Statistics at SCH are comparable to experienced hi-volume centres in the US. Pakistan should be proud to have doctors and institutions providing services comparable to the best centres in the world. Local newspapers should laud individuals’ efforts rather than criticize and defame those who are providing a great service to their countrymen. These doctors have returned to Pakistan after giving up lucrative jobs in the US; they should not be discouraged by petty gossip and sensationalism.

3. Mr Valika’s transfer to SCH: Mr Valika was admitted at Aga Khan Hospital and was advised coronary angiography. His cardiologist and he both requested a second opinion from Dr Asad Pathan. The angiography equipment was out of order at Aga Khan Hospital. This fact was given in a statement by the hospital administration and can also be verified from the procedure log and the maintenance company for this equipment. Given the option of having the procedure at SCH, he and his family agreed stating that this suited them, as SCH is closer to their residence. The news-item states Dr Pathan insisted Mr Valika be transferred to SCH whereas he went of his own free will at what was only a suggestion. He could have declined and done whatever else suited him. Several members of the Valika family are under Dr Pathan’s care and three of them have already undergone successful angioplasty procedures.
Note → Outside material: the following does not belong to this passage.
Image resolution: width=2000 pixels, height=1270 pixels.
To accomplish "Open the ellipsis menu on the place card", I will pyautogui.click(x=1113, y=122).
In fact, Mr Valika first came to SCH emergency room for upper abdominal discomfort, seeking treatment from the physicians here and was later transferred to AKUH. Subsequent ECGs, blood tests and evaluation by a cardiologist and a gastroenterologist led to the diagnosis of a heart attack and no abdominal problem was detected.

Whose interest it was in to transfer Mr Valika to SCH? It is obvious this was for the patient’s benefit, as the same physician would have performed the procedure in either hospital. Was the treatment this patient received was wrong or negligent in any way? Mr Valika’s family is encouraged to have his details reviewed by independent angioplasty experts from the US, for their appropriateness or wrongdoing.

The news-item mentions the American College of Cardiology and American Heart Association Guidelines for Angioplasty. These place more emphasis on the competency of the operator than on the issue of surgical standby. Three years of comprehensive cardiology training including 12 months of cardiac angiography is required. An additional 4th year is required during which the individual must perform 250 procedures and after an exam Certification in Angioplasty Procedures/Interventional Cardiology is obtained. The physician in question has been trained in the US at University of Texas/Texas Heart Institute, and Massachusetts General Hospital, Harvard School of Medicine and has already performed over 500 interventional cardiology procedures. He is certified by the American Board of Internal Medicine, American Board of Cardiovascular Diseases, American Board of Interventional Cardiology and is credentialed to perform angioplasty procedures in the US.

CCC/SCH has appropriate facilities in their angiography lab, a wide range of equipment, adequate backup facilities and highly qualified physicians. Their results are comparable to international standards and comply with medical ethics. The general public should be reassured that safe and effective treatment of heart disease is available in Pakistan and is being performed in a professional manner.